Compartir a través de


How Come My "ț" (or Another Character) Doesn't Work in Code Page XXX?

First of all, as I always suggest, Use Unicode when practical :)   Then you don't run into these kinds of problems.

The "thing" to remember about code pages in general is that they were an early way to get characters to display in a readable way on CRT MS-DOS displays, or, before that, for teletypes and such.  ASCII is a common representation, but most software developers realized that one of the bits wasn't being used, and extended ASCII in several standard, and not so standard ways.  Usually those extensions were for characters that someone thought were useful, but then other users discovered that some characters didn't "work" for their language and invented a variation of a code page, after all, all you had to do was change a bitmap font.  Often times subtle distinctions between characters were lost, or users "made do" with the closest code page.

Sometimes the behaviors were pretty much a "hack".  Some code pages represented right-to-left text, like Arabic, in a left-to-right fashion since their computer systems didn't really understand the concept of left-to-right text.  On the CRT, in addition to using the 8th bit, MS-DOS reused the 1-31 code points for "symbols" since the ASCII values were invisible concepts like "bell" and "return".  That hack allowed for card suits and console card games.  Commodore did something similar with their PET fonts.

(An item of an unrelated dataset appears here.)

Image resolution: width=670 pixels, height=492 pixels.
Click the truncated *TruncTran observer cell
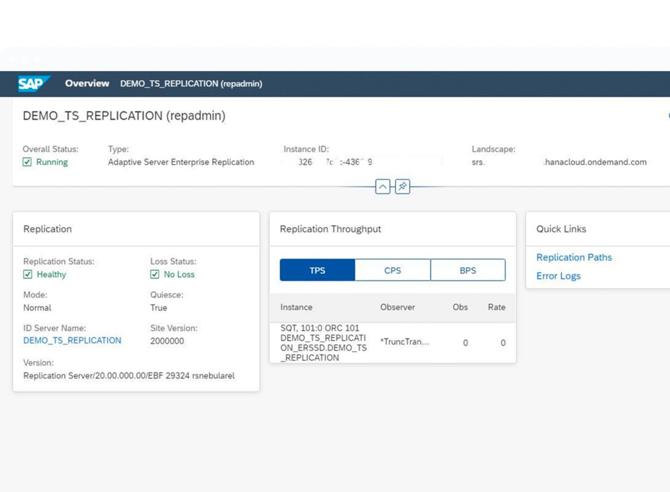coord(404,342)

So what's this got to do with a Romanian ț (U+021B "Latin small letter t with comma below")?  Well, code page 1250, "Eastern Europe" has a code point "0xfe" for ţ (U+0163 "Latin small letter t with cedilla").  I'm not sure of all of the history behind these characters, however they are different in appearance.  I don't know if the 1250 ţ was originally intended for use with Romanian, however a cedilla isn't a comma below, and this distinction caused a seperate Unicode code point to be created. 1250 however still has its original meaning and U+021B isn't in it.

So, for Romanian, if you really want to use the "correct" U+021B character, then 1250 won't work (nor will any other non-Unicode code page). Those kind of subtle (to non-Romanian) issues are why its best to have Unicode applications and data stores. We can't really change the behavior of code page 1250, or else someone else's usage (even a Romanian application making do with the cedilla) will break.

Comments

  • Anonymous
    July 06, 2008
    What happened is that Turkish uses s-cedilla and Romanian uses s-comma.  When ISO was standardizing the first four parts of 8859, they unified these two into a single character called s-cedilla, and put it in 8859-2 for Romanian and 8859-3 for Turkish.  As it turned out, the Turks didn't want to use 8859-3 (otherwise only used for Maltese and Esperanto), so they hacked a version of 8859-1 using Turkish characters in place of Icelandic ones (not a big Icelandic presence in Turkey) and that was eventually standardized as 8859-9. Unfortunately, at the same time ISO decided to provide t-cedilla for Romanian use instead of t-comma, so t-cedilla got into 8859-2 even though nobody uses t-cedilla at all.  Unicode copied the 8859 situation, then years later cleaned it up by adding s-comma and t-comma for Romanian use. As for 1250, it has a superset of the 8859-2 repertoire, partly rearranged to be more like 1252, so it inherits the issue from 8859-2.